▶ **TASK DETAILS**:
Every line below between the one holding "Click the Duik16 question mark help icon" and the one holding "Select the Charge", inclusive, should be copied exactly, and no other line.

▶ **EXERCISE INPUT**:
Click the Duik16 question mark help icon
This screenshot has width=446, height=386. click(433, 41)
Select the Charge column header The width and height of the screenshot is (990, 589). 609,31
--
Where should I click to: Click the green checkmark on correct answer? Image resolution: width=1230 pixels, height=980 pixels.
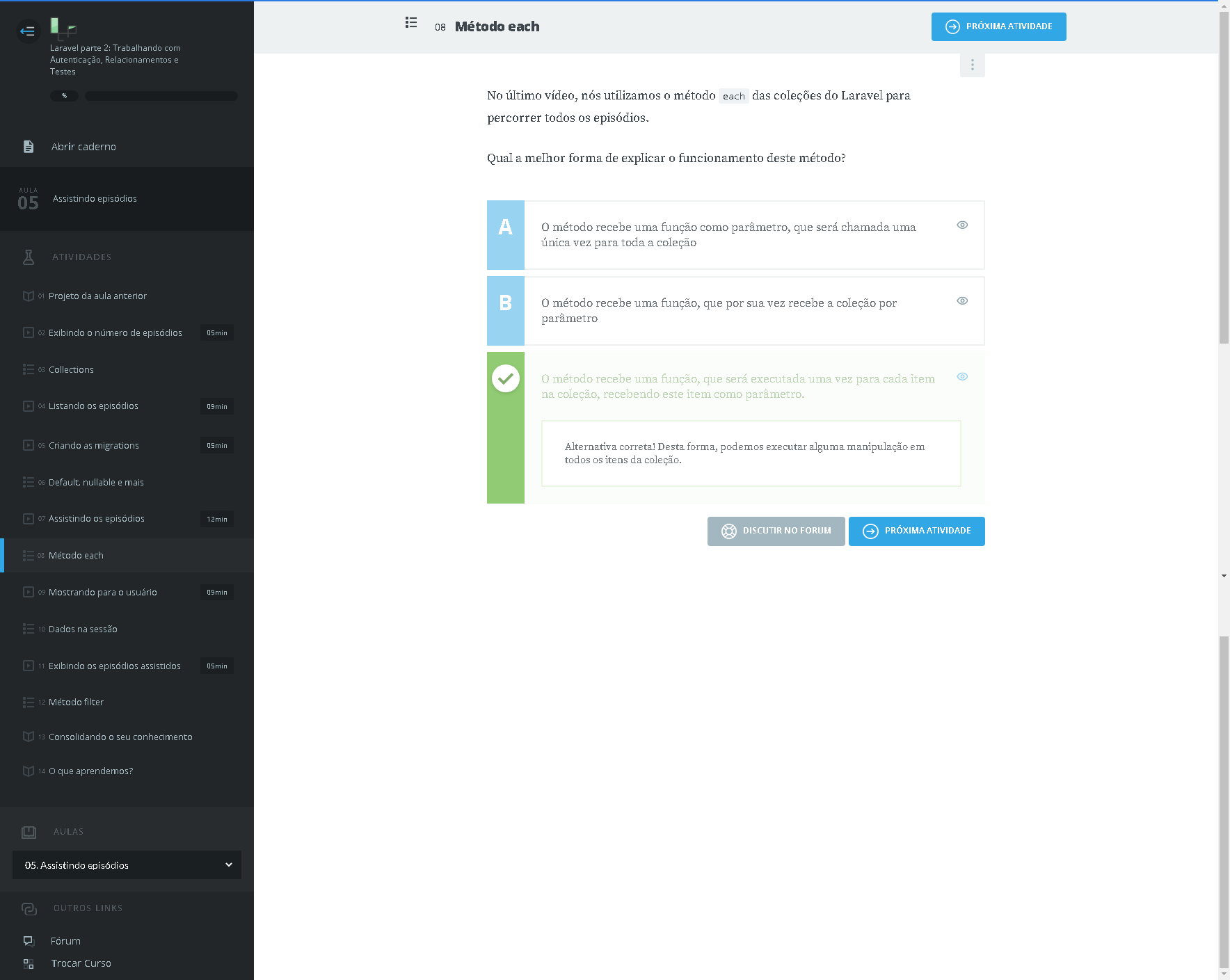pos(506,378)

▶ **OUTPUT OF THE EXERCISE**:
Click the Duik16 question mark help icon
This screenshot has width=446, height=386. click(433, 41)
Select the Charge column header The width and height of the screenshot is (990, 589). 609,31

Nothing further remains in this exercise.